Violenza sulle donne migranti, la testimonianza di Hauser «Una barbarie spesso ignorata»
BOLZANO. «Le storie che accompagnano le donne migranti sono spesso banalizzate, rinchiuse negli standard. Molti dei motivi che le spingono a spostarsi non vengono quasi mai analizzati con la dovuta profondità».
Monika Hauser è la fondatrice del movimento «Medica Mondiale» che da 25 anni aiuta le donne negli scenari mondiali più complicati. Dai paesi in guerra alle realtà dove la dignità femminile è spesso un traguardo troppo difficile da raggiungere.

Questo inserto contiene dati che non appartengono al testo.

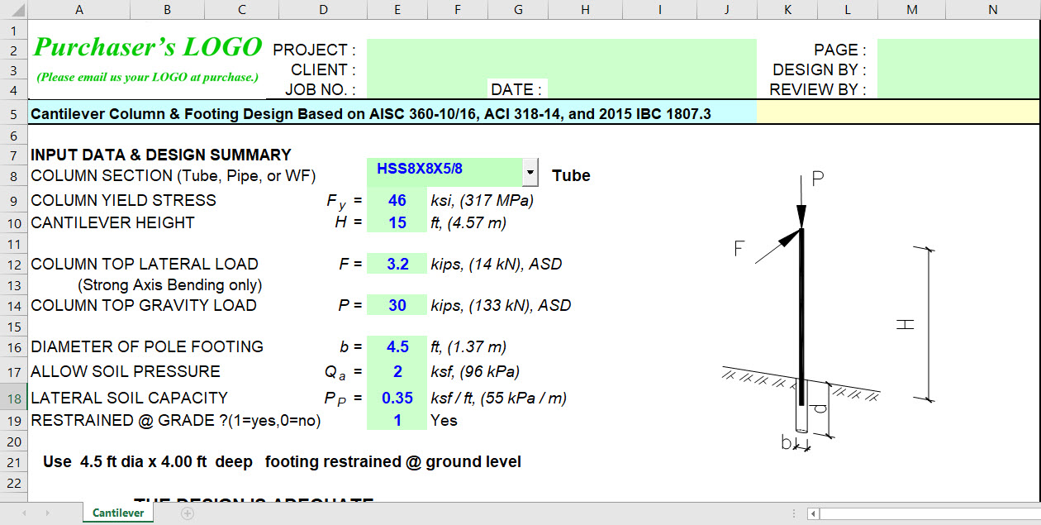Image resolution: width=1041 pixels, height=525 pixels.
Task: Click the New Sheet plus icon
Action: [187, 513]
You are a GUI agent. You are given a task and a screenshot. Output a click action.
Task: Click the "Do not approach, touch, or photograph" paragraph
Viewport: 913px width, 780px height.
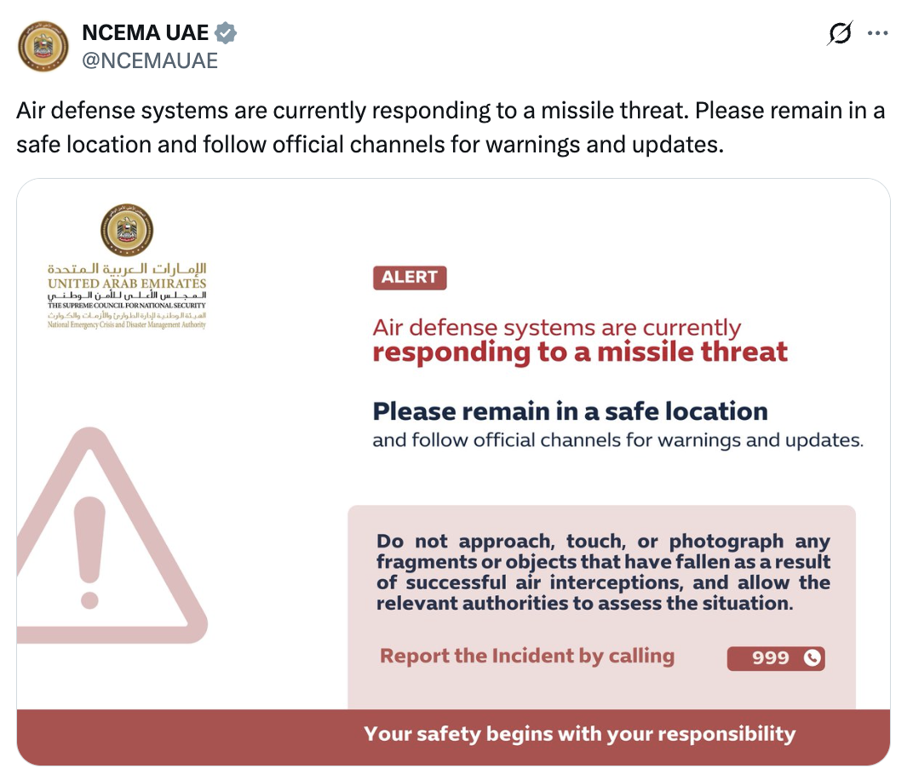coord(603,572)
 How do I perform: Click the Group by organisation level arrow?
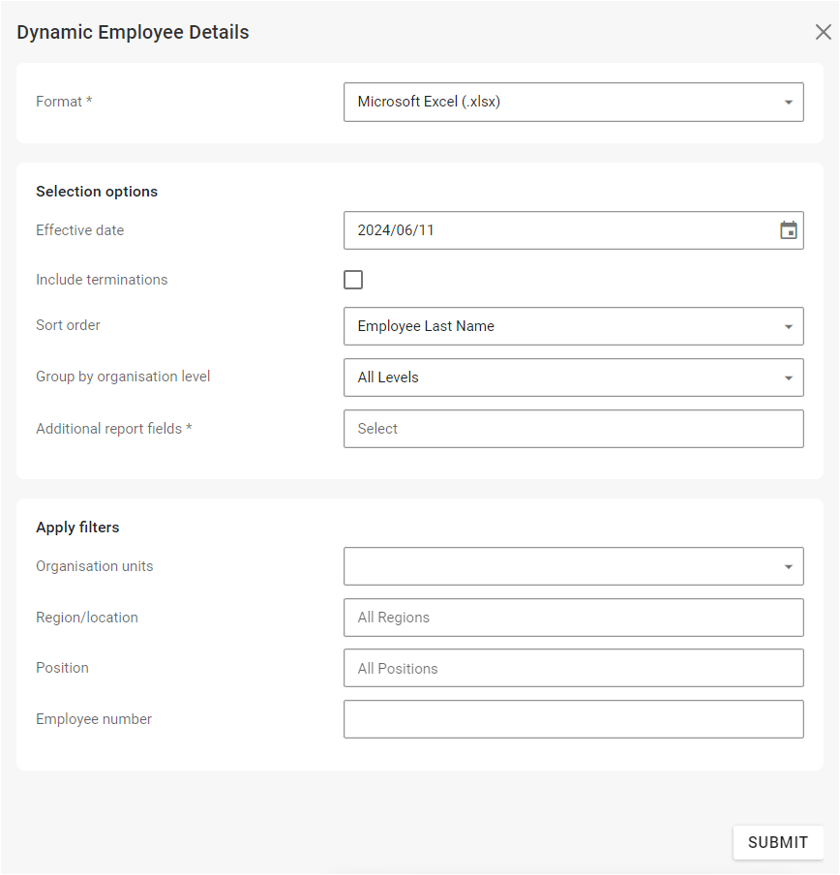click(x=789, y=377)
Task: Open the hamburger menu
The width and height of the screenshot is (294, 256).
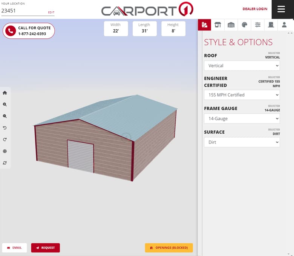Action: [x=281, y=9]
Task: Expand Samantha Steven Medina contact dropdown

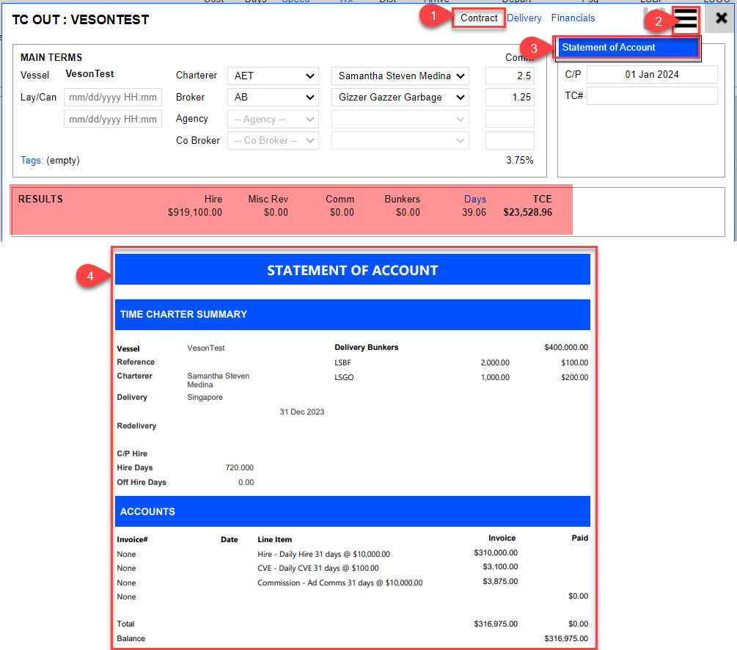Action: [x=400, y=76]
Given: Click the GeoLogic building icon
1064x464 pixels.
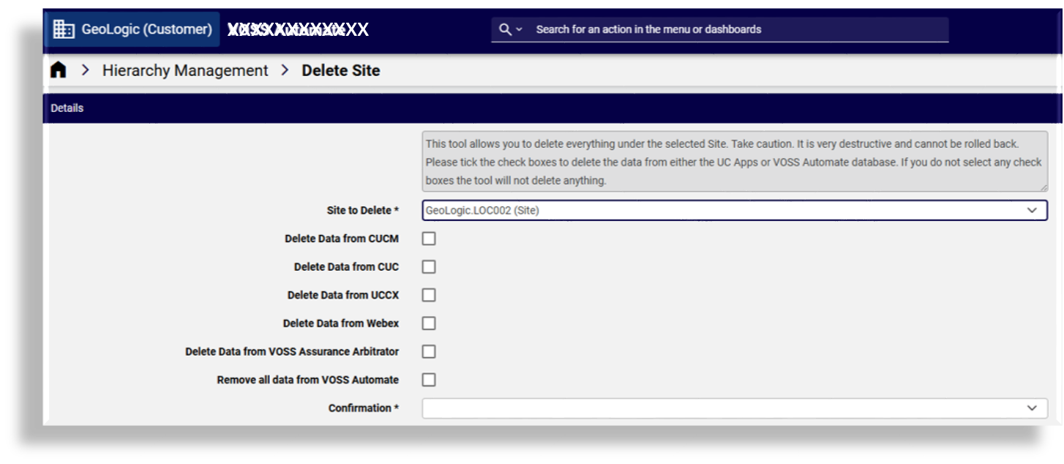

Hauser, ieri, era ospite della commissione provinciale pari opportunità per raccontare il suo impegno.
«La guerra è la prima causa di emigrazione — dice — poi si aggiungono tematiche femminili come la violenza sessuale, la paura di essere uccise dal compagno, l’insopportabile condizione del matrimonio combinato e la mutilazione genitale. Pratiche del medioevo che invece esistono ancora nei paesi dove queste donne vivono e da queste nazioni vogliono poi fuggire. Eppure quando puntiamo il dito contro i migranti banalizziamo anche queste barbarie».
Il tema della conferenza è stato proprio quello dell’immigrazione. «Medica Mondiale» è un’associazione tedesca e ha riportato la situazione attuale in Germania dove un terzo dei profughi è donna. «Sono persone in viaggio che scappano da qualcosa — spiega Hauser —. Spesso vivono una violenza continua: sia nel Paese da cui fuggono sia lungo il percorso. I responsabili sono diversi e la gran parte delle volte si tratta di maschi che si trovano con loro lungo la rotta».
Non ci si può fidare ad occhi chiusi nemmeno delle autorità locali, riflette poi la fondatrice del movimento. «Purtroppo sono molti i racconti di violenze perpetrate da coloro che dovrebbero essere le forze di sicurezza».
Situazioni che complicano, ovviamente, il quadro psicologico di queste donne. «Quando arrivano da noi sono persone provate che nu- trono una grande diffidenza verso chiunque. Vanno ricostruite a va loro restituita la forza per guardare avanti cercando di proteggerle dalla violenza che possono trovare anche nel Paese di arrivo. A volte ci si trova a vivere in una situazione di costante pericolo. Avvertono un’angoscia continua».
Le difficoltà, inoltre, spesso si compenetrano. «In Paesi come Siria, Afghanistan, Iraq, Somalia o Eritrea — continua Hauser — la guerra porta con sé le violenze sessuali. Lo scenario catastrofico e caotico è perfetto per certi delinquenti. Queste donne scappano pure da questa giungla».
Come si può fare, però, per aiutarle davvero? «Nella regione del Nordhein-Westfalen in Germania abbiamo coinvolto 14 donne nell’elaborazione di un progetto puntuale di aiuto — sottolinea la fondatrice —. È emerso che i corsi di formazione specialistica e linguistica sono quanto di più necessario. Permettono di capire la nuova realtà e di proporsi anche professionalmente. Seppur per posizioni semplici e non subito apicali. Il tutto va sostenuto da un lavoro di supporto psicologico per tutelare la loro fragilità. Riuscire a comunicare e sentirsi minimamente competitivi sul mercato del lavoro è la prima pietra su cui costruire una nuova donna. Che è ciò per cui lavoriamo quotidianamente».